母親と三男の親子で盗みを繰り返していたとして、岡山東署は31日までに、岡山市国富、無職女(44)と三男(20)の両被告を窃盗などの疑いで岡山区検に送致し、一連の捜査を終えました。

調べでは、両被告は今年2月20日、近所の土木作業員男性(62)方の無施錠の玄関から侵入し、現金3万円を盗んだのを始め、今年2月から4月にかけて現金約11万円と指輪などの貴金属類(被害約990万円相当)を盗んだ疑い。盗んだ貴金属は換金し、パチンコ代や生活費に充てていたということです。
17件の犯行を供述し、裏付けの取れた13件を送致しました。

母親が三男の“指南役”として、盗みを指示していたということですから、あきれるばかりです。
無施錠の玄関から侵入・・というのは「防犯 意識」が低い「侵入しやすい家」を狙ったということです。
「無施錠」というのは、「鍵の掛け忘れ」「少しの時間ということでの鍵をかけずに外出」という状態です。
ちょっとゴミを出しにいく、回覧版を近所に、ちょっと調味料が切れたので近所の店に買いに走る・・・といった時、きちんと鍵をかけているでしょうか?鍵がかけてあったとしても、「サムターン回し」「錠前の破壊」「ピッキング」「バンピング」などいろいろな方法で開錠したり錠前を壊したりこじ開けて泥棒は侵入するわけですが、「無施錠」というのはそういった侵入行為をまったく必要としない、いわば省力化タイプの侵入方法です。

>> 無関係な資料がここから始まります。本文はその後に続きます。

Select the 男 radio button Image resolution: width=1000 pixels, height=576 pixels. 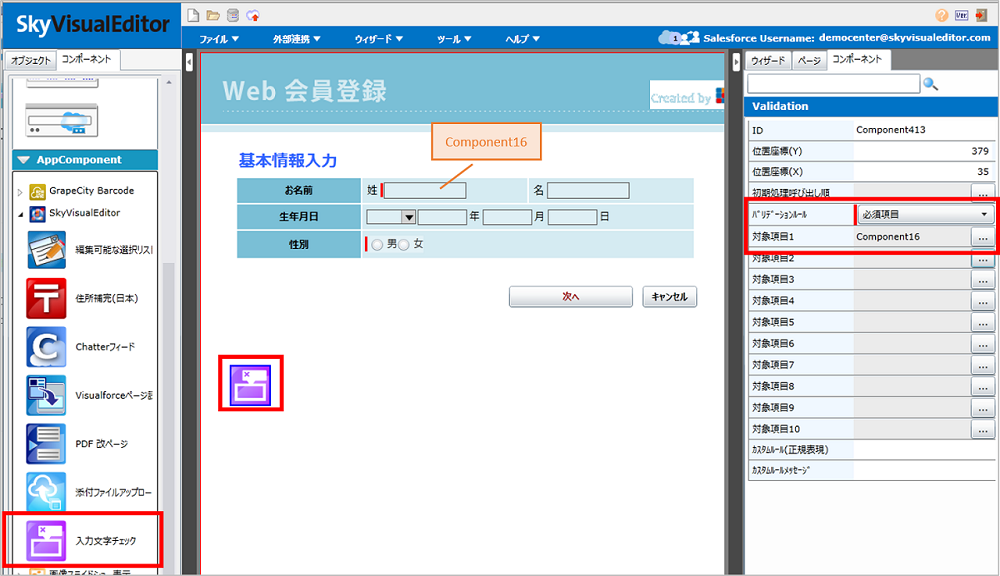[x=378, y=245]
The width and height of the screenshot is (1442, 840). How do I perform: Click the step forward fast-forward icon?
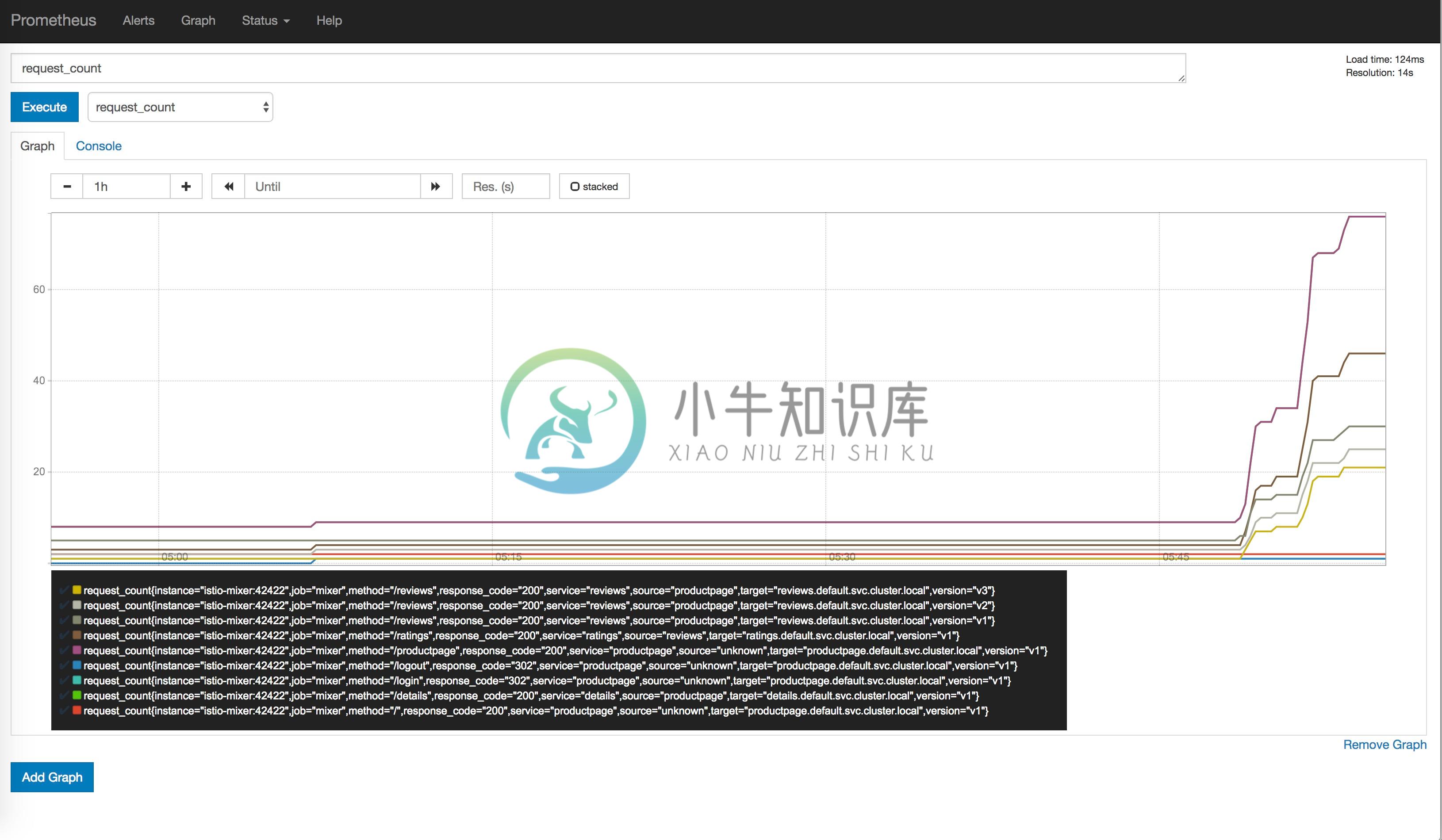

しかし実際には一戸建て住宅では36.7%が「無施錠」からの侵入です。マンションなど共同住宅でも20.5%が「無施錠」ということで「防犯 意識」の希薄さがこの数字にも表れます。

侵入者は侵入に時間をかけたくないのです。なぜなら「人目に触れる可能性が高くなるから」です。つまり犯行を見付かる可能性が高くなるからです。警察が捕まえた泥棒に調査した結果では「約7割が5分で犯行を諦める」と答えています。
そんな泥棒にとっては「無施錠」な扉や窓がある家というのは「侵入しやすい(手がかからない)」家で狙い目なわけです。

防犯 のための4原則があります。「目」「音」「光」「時間」
この「時間」というのが、この侵入者の心理から来ている「防犯対策ポイント」の一つなのです。

「扉に施錠しないなんてことはない」「毎日必ず確認している」
それはほんとうに重要なことです。ではお風呂場、トイレ、2階の踊場、2階以上のベランダの窓はどうですか?
防犯 講演会などで質問をすると、かなりの方が「開けっ放しだ」とおっしゃいます。
又「鍵をかけると留守だとわかるからかけない」などと豪語する方もいらっしゃいますが、窃盗団(泥棒)は地方の時代を迎えています。つまり防犯 意識の低い、防犯 対策の進んでいない地方に稼ぎに行って又、拠点のある首都圏や大阪などに戻るのです(ヒットアンドアウェイ)

今まで何もなかったから安心だという過信はぜひやめていただき、できるところから防犯 対策をしていただくことをお勧めします。